Work request
Starting at the line that holds "August (1394, 734)" and stopping at the line that holds "nelsonwcoulter (960, 269)", restate the records below word for word, with both of those lines included.

Stored entries
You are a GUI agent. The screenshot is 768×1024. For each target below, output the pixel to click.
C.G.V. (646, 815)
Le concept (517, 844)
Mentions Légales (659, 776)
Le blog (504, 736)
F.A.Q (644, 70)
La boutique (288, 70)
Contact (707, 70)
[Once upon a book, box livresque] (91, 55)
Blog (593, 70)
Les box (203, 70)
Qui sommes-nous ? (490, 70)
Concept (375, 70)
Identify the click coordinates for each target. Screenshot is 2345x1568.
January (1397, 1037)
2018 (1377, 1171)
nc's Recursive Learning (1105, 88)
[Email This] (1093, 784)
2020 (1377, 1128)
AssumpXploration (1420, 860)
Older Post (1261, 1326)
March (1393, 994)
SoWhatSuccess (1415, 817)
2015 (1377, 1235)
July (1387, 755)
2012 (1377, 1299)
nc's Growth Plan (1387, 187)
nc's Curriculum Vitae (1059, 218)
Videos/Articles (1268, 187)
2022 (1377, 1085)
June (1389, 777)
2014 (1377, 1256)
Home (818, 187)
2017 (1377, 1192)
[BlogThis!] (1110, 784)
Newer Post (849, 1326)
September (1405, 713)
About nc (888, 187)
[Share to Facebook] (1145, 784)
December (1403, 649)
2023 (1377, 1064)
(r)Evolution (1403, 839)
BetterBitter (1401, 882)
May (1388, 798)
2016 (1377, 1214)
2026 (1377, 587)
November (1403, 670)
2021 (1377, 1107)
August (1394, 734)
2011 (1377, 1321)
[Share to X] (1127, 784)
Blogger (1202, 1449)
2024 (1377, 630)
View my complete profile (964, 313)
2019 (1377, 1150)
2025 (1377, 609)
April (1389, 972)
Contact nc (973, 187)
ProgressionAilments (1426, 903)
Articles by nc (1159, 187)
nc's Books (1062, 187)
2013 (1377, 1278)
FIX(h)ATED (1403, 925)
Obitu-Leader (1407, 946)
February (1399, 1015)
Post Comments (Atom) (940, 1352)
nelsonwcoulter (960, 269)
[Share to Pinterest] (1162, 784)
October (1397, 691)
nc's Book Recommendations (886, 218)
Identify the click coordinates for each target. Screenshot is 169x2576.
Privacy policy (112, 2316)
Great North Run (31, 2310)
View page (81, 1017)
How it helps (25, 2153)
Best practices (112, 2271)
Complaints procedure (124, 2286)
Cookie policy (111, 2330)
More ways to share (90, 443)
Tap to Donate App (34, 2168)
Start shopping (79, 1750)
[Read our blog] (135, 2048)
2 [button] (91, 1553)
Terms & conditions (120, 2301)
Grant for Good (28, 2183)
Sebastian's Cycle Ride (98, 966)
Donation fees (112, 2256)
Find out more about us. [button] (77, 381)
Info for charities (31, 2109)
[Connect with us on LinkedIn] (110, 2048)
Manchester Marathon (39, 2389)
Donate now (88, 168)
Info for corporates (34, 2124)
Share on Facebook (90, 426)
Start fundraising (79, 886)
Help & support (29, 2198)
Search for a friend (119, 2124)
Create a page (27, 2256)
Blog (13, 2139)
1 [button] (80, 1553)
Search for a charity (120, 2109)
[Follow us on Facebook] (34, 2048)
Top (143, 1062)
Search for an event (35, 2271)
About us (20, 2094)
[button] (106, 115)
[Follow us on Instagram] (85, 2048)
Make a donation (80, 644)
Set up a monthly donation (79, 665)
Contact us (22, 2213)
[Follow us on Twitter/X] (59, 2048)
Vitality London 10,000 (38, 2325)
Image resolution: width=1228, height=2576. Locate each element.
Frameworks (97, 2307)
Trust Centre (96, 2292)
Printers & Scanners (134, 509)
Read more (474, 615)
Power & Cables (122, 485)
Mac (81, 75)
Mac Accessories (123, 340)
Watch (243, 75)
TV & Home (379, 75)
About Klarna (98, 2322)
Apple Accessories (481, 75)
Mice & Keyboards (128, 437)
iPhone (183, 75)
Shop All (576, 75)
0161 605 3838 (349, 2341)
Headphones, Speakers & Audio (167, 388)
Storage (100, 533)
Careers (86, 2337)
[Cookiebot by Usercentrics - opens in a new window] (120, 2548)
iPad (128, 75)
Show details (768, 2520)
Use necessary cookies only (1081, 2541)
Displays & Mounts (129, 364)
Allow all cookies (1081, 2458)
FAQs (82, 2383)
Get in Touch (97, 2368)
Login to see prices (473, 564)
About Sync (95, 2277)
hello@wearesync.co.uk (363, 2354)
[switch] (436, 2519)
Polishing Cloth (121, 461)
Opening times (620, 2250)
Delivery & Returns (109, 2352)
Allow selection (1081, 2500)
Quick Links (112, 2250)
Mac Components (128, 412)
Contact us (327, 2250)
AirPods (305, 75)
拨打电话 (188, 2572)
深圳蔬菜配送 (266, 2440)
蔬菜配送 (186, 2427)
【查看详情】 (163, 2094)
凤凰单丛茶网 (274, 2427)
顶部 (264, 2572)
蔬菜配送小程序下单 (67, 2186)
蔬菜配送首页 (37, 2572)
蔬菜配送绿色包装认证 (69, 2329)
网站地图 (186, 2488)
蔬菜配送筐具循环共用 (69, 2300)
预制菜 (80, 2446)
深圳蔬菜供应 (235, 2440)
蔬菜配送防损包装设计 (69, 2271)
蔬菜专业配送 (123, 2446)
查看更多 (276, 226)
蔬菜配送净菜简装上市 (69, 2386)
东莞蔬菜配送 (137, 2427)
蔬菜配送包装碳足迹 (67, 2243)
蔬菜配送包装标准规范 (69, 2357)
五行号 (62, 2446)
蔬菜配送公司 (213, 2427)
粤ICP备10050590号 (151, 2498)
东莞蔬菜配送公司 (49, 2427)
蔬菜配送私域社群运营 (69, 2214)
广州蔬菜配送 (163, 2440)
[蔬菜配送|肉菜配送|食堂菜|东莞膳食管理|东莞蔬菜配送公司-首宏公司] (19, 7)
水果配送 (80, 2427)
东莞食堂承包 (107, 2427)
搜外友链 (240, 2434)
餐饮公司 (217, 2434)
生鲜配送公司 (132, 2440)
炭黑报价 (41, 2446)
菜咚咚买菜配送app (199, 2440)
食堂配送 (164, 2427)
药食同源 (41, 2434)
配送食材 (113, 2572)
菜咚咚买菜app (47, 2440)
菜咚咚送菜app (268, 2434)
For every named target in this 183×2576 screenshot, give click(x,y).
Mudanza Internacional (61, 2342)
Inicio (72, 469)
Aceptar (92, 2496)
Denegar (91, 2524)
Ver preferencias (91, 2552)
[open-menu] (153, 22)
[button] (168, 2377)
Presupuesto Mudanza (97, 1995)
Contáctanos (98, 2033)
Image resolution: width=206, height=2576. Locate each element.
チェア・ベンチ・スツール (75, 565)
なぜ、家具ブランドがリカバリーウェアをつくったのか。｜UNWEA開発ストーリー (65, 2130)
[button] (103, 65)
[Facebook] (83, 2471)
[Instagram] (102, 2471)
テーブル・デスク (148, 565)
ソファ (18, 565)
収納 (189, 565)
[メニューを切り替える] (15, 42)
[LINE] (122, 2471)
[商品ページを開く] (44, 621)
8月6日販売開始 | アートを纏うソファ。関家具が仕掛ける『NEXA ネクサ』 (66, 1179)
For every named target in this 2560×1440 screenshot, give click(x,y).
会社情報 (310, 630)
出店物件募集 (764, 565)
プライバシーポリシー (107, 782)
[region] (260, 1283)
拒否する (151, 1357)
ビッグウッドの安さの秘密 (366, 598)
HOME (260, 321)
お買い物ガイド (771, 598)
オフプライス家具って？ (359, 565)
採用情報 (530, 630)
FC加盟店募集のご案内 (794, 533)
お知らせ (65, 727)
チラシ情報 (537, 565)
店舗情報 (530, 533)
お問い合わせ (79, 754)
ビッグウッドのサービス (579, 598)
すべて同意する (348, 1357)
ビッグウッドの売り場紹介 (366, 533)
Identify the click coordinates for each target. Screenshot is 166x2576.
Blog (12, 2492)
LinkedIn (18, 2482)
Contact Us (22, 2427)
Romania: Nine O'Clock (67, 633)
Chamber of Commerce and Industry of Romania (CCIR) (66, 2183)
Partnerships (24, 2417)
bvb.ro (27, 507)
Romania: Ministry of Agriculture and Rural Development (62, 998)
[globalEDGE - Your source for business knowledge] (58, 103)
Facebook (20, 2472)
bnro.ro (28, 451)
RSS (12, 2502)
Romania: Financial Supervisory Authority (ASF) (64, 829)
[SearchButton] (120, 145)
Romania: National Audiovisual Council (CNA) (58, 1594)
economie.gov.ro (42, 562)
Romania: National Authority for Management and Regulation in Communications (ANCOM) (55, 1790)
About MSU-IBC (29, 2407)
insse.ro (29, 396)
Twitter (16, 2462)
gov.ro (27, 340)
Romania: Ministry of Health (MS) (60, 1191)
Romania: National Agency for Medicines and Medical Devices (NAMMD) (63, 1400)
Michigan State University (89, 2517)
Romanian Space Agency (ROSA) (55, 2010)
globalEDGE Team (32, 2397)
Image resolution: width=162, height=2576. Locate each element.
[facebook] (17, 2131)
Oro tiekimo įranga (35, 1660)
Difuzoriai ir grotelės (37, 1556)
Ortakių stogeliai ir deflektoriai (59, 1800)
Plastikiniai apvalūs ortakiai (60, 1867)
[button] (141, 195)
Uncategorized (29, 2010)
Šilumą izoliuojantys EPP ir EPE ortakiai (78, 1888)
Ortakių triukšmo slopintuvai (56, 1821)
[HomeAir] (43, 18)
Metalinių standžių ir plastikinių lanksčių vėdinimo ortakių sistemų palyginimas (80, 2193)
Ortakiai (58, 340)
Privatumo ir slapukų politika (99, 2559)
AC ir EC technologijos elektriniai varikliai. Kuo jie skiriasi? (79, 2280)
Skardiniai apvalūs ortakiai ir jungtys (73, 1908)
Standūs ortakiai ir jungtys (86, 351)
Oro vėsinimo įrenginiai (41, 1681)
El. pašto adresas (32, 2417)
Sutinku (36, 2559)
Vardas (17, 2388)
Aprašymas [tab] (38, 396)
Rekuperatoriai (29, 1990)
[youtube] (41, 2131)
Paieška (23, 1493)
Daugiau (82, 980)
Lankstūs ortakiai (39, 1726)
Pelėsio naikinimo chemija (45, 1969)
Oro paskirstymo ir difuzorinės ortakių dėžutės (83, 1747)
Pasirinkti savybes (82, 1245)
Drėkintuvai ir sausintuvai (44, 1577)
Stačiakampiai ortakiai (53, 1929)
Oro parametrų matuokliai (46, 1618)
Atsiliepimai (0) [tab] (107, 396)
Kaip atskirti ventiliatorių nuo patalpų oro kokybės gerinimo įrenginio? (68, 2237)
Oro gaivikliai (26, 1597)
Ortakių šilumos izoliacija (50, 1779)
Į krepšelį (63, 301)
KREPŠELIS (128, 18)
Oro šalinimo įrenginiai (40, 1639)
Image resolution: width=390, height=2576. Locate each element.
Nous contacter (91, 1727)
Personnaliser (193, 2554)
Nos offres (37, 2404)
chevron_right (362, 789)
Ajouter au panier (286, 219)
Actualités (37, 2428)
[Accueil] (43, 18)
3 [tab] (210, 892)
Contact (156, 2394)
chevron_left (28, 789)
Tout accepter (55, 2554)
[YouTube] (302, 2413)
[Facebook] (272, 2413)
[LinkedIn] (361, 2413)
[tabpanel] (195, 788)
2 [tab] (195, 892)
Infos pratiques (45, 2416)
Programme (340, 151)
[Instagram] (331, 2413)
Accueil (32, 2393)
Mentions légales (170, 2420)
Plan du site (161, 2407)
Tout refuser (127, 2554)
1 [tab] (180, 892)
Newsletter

Your response
August (1394, 734)
2011 (1377, 1321)
[Share to X] (1127, 784)
Blogger (1202, 1449)
2024 (1377, 630)
View my complete profile (964, 313)
2019 (1377, 1150)
2025 (1377, 609)
April (1389, 972)
Contact nc (973, 187)
ProgressionAilments (1426, 903)
Articles by nc (1159, 187)
nc's Books (1062, 187)
2013 (1377, 1278)
FIX(h)ATED (1403, 925)
Obitu-Leader (1407, 946)
February (1399, 1015)
Post Comments (Atom) (940, 1352)
nelsonwcoulter (960, 269)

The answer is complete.